Bron: Luiting, RAG: RABvt, inv.nr. 414, fol. 22r en v en 23 r.
12 juni 1645:
Verkoop door Herman Boeinck in Huppel, Jutte ehel., ahn haeren schoonsoon und dochter Lambert Poelhuijs, Geesken ehel., van allen grondt so sie hierbevoren van zal. Otto Volmers van het erf Poelhuijs gekoft hebben, inden kerspel Wenterswick buerschap Medehoe naest Herman Poelhuijs landerijen gelegen.
Bron: Luiting, RAG: RABvt, inv.nr. 414, fol. 60 r en v.
28 mei 1646:
Verkoop door Johan Giesinck, Jenneken Poelhuis ehel., an Lambert Poelhuijs, Geesken Boeinck ehel., van allen haerer Jennekens Poelhuijses vaeder- en de moederlicken versterf des erfs ende goedes Poelhuijs, sampt alle andere landerijen ende uthgedanen gelderen, niet daervan uthgesondert.

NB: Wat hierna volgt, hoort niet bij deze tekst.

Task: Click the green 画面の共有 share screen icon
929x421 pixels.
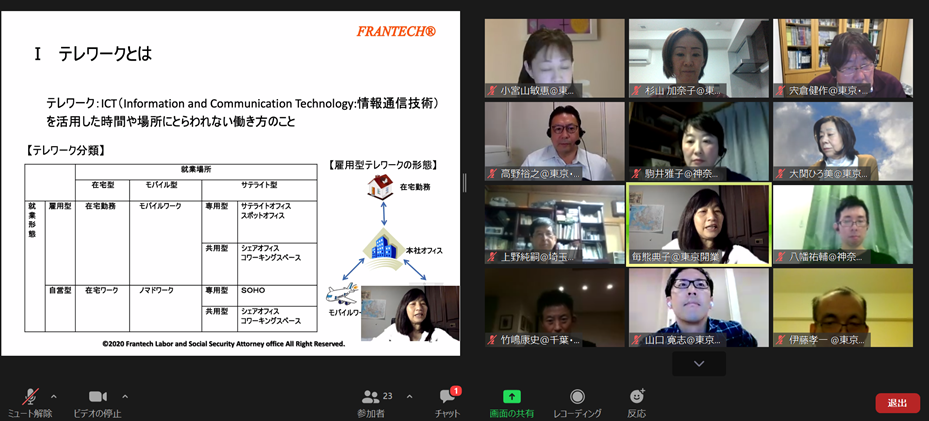Action: point(511,397)
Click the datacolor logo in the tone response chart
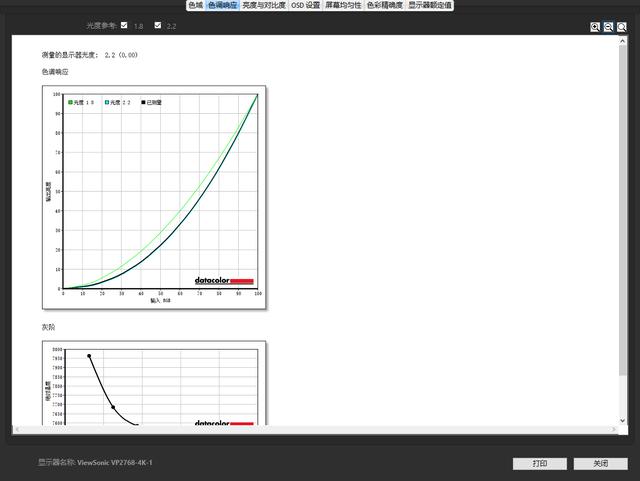 (x=224, y=281)
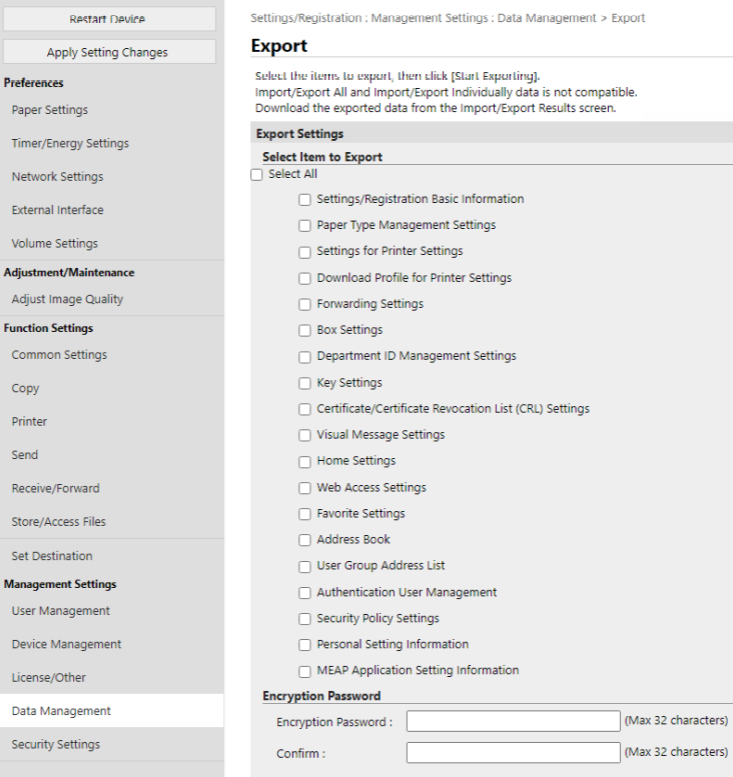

Bron: Luiting, RAG: RABvt inv.nr. 415, fol. 19r
6 juni 1646:
Erschenen Lambert Poelhuijs, besitter des goedes Poelhuijs in de burtschap Medehoe gelegen, heft bester gestalt rechtens geconstituert gelijck hij constitueert bij desen tott volmachtiger heer doctor Arent Penninck, fiscael in Gelderlandt ende advocaet van den hove provinciael, om in sijnes naem aan Rutger Rump op te dragen ende vollenkomenticken te cedieren voor den Edelen Hove van Gelderlandt off ter plaetsen dae 't behoren sall, alsulck recht ende gerechtigheit van collatie offte Jus Patronatus als hij is hebbende van de Vicarie St. Anthonij gefundiert in die kercke tott Aelten, belovende alles watt dien angaende bij hem volmachtiger sall worden gedaen, voor vast, bundich ende onverbrekelick te holden.
Bron: Luiting, RAG: RABvt inv.nr. 107, fol. 108r
9 juli 1646:
Verkoop door Tonnis Boeinck in Huppell, Gertken ehel., an Lambert Poelhuijs, Geesken Boeinck ehel., van allen haeren comparanten vaeder- en moederlick versterf des erfs ende goedes Poelhuijs, sampt alle andere landerijen ende uthgedanen gelderen, niet daervan uthgesondert.